Rafael Anton Irisarri, “Points of Inaccessibility” (Black Knoll Editions, 2026)
This mesmerizing opus from NYC-based composer Irisarri first began its life with a chance meeting at MUTEK in Mexico City, as a conversation with Dutch media artist Jaco Schilp regarding how technology shapes perception led to an invitation to a collaborative residency at Uncloud (located in a former psychiatric prison in Utrecht). Appropriately, that original topic relates closely to the album’s overarching concept, as Points of Inaccessibility reflects the pervasive isolation and alienation that has resulted from living illusory digital lives (“we inhabit spaces saturated with signals, yet the possibility of genuine contact becomes increasingly remote”). Schilp’s visual research also played a significant role in the album’s shape, as Irisarri’s sounds were processed through “custom point-cloud software patch that produced images in continuous flux” in which “visuals flickered, dissolved and reformed like memories that resist coherence, functioning as a digital Rorschach that reflected the observer’s own perception.” The music achieves a very similar end, as warm and beautiful forms endlessly blossom and dissolve in a roiling ocean of static.
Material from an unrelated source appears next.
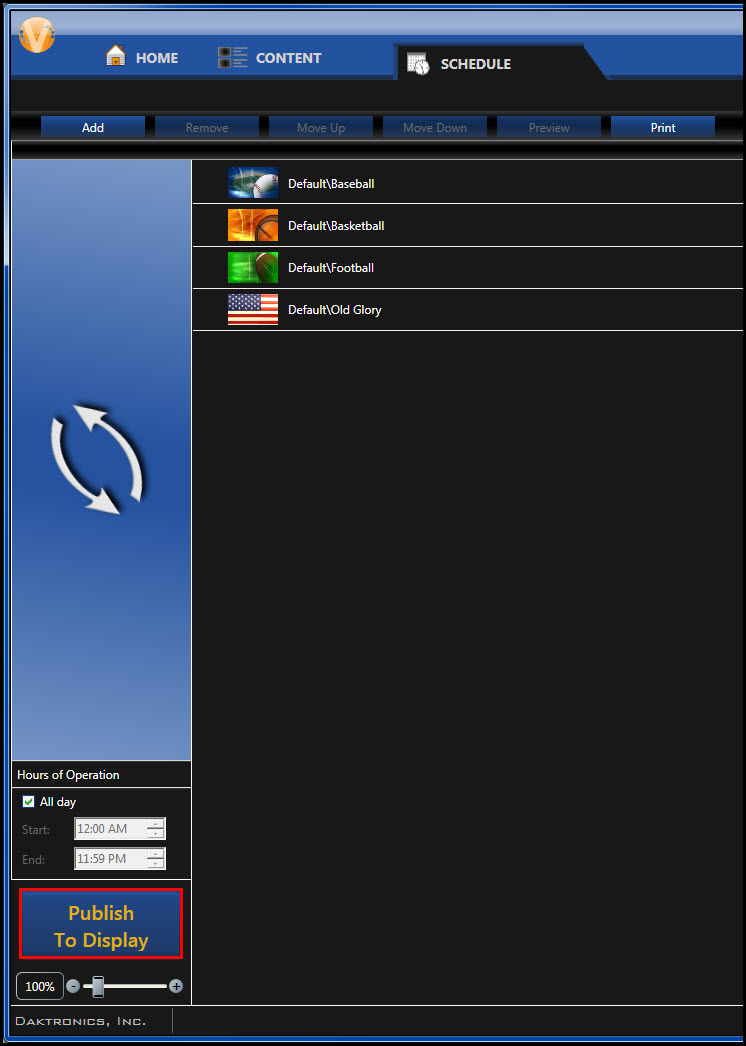The width and height of the screenshot is (746, 1046).
Task: Click the Start time input field
Action: (110, 829)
Notably, Schilp’s own process required “a continuous stream of sound in real time,” so Irisarri’s initial recordings at Uncloud were mostly of bowed guitar drones processed through various pedals and looping systems. Admittedly, that approach sounds like business-as-usual for Irisarri, but the album continued to evolve further once he returned to his home studio, as he fleshed out the original recordings with synth, Moog bass, and strings while remaining as faithful as possible to the original performances.
That seems to have been a remarkably effective (if convoluted) working method, as the core of the album was “created under conditions of immediacy and constraint,” but it evolved into a “fully realized work through careful revision, patience and sustained reworking” that focused primarily upon “expanding the harmonic field.” During that reworking process, Irisarri also tagged in a couple of talented friends, as Abul Mogard is credited with editorial input and “strategies (against conformity),” while Parisian vocal artist Karen Vogt turns up to warm “Signals from a Distant Afterglow.”
To my ears, the opening “Faded Ghosts of Clouds” is probably the single greatest piece that Irisarri has ever recorded, as it feels like a slow-motion deconstruction of a gorgeous cello sonata that gradually bursts into flames and dissolves into pure light. Listening to it, I feel like I am on the bridge of a disabled spacecraft that is drifting towards a collision course with the sun and that I am spending my final moments bathed in the purifying light of something immense and celestial as eruptions of solar flares viscerally tear through the protective metal hull around me. Impending ego death never felt so good.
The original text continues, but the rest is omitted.